Company offers a ‘safer’ alternative to emergency power generators
Thousands of unlucky South Jersey residents were still without electricity Monday morning, six days after a violent storm knocked out power. Yet one local firm says customers could use its product to turn the lights back on, while they wait for utility providers to make a fix.
“We really think you should be able to have power whenever and wherever you need it,” said Heather Farber of NRG Home, which has offices in the Science Center in University City.
According to Philadelphia Business Journal, NRG Home, a division of Princeton, N.J.-based NRG Energy Inc., offers consumers several solar powered generators – something that may appeal to the more than 4,000 Atlantic City Electric customers who were still without electricity mid-day Monday.

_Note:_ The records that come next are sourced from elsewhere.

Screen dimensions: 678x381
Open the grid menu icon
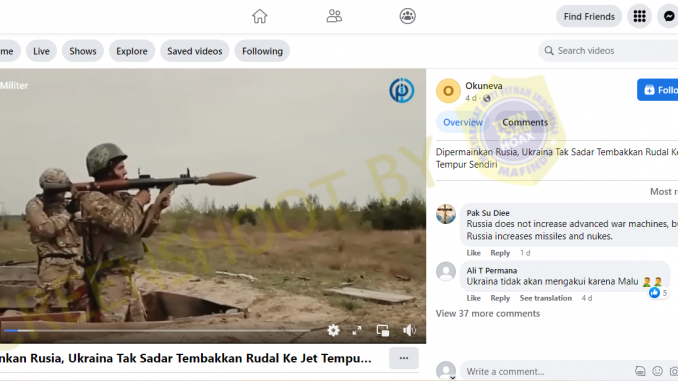pos(640,16)
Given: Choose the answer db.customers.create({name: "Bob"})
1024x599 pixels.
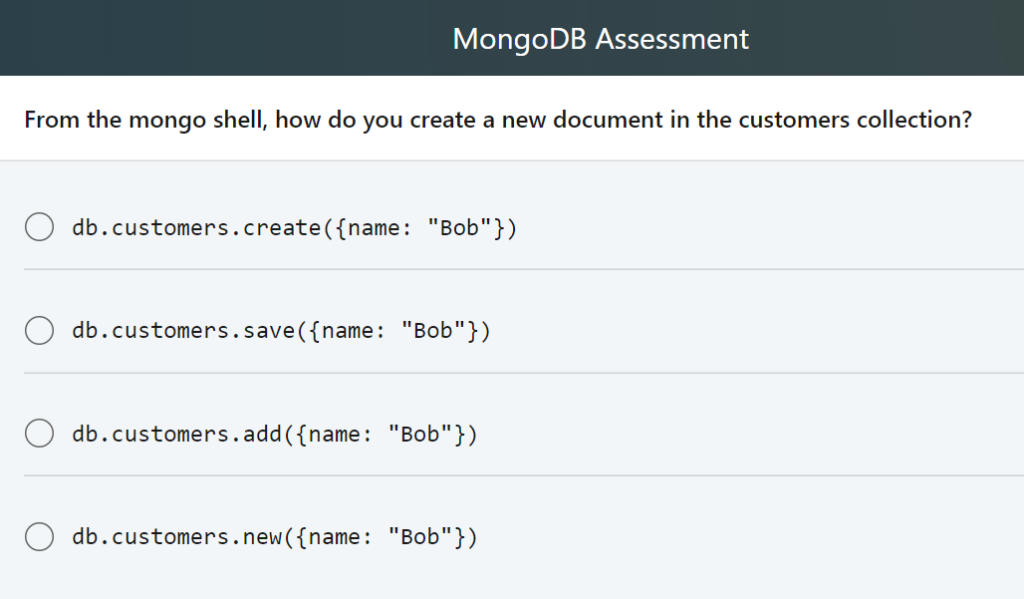Looking at the screenshot, I should pos(294,227).
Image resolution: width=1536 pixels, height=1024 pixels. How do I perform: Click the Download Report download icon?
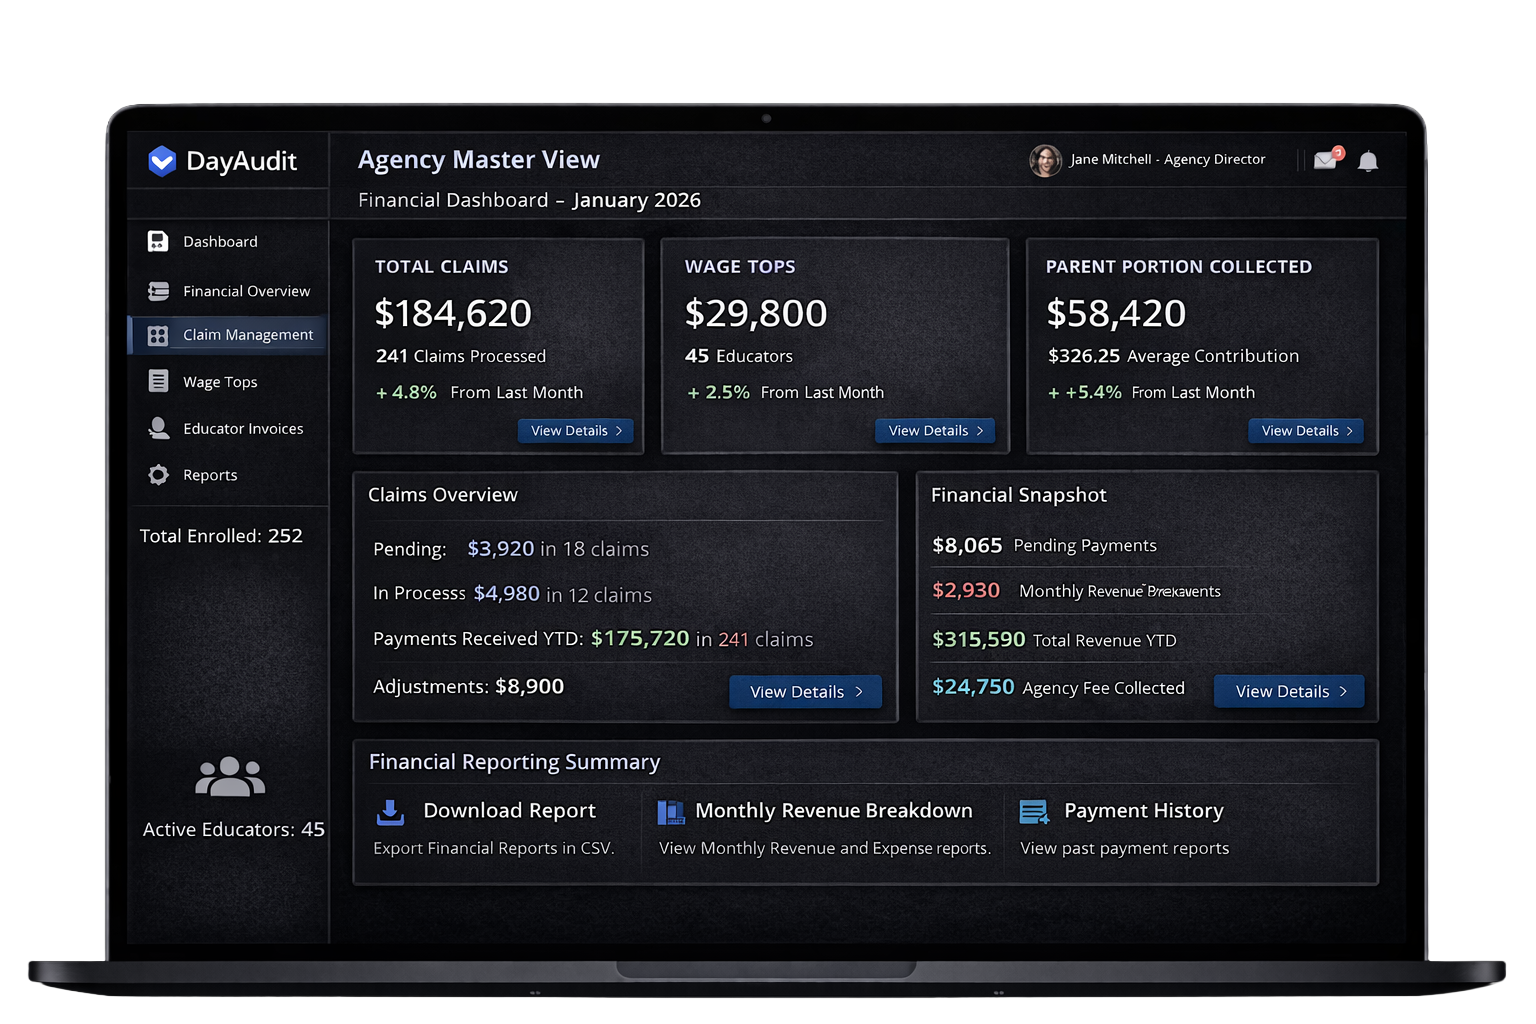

“It is clean and quiet, and you can put it in your house,” said Farber, who calls the solar powered generators a better option than traditional gasoline powered models.
Companies and consumer advocacy groups regularly warn the public against using gas powered generators indoors since it puts residents at risk of carbon monoxide poisoning.
NRG Energy began offering the portable, fume-free generators after acquiring Goal Zero last summer.
The line includes three options, the Yeti 150, Yeti 400 and Yeti 1250 – each providing a different number of hours worth of power.
Goal Zero introduced the Yeti 1250 in 2012, and the other two solar generators followed in 2013.
The Yetis’ retail price ranges from around $200 to nearly $1,600, price points that cost the consumer hundreds of dollars more than the gas powered generators that support the same watt hours.
But Farber points out Yetis do not require any fuel, which over time will up the expense of the gasoline versions.
NRG Home declined to provide specifics on sales, but the company did say the 400 is the top seller.
Atlantic City Electric said it expected power to be restored by the end of the day to its customers, although frustrations already boiled over for many residents and at least one Gloucester County leader after nearly a week in the dark. The Greenwich Township mayor called for Gov. Chris Christie to do more to help his community.
Christie said Friday FEMA officials were on the ground and will determine if federal relief is needed by Tuesday.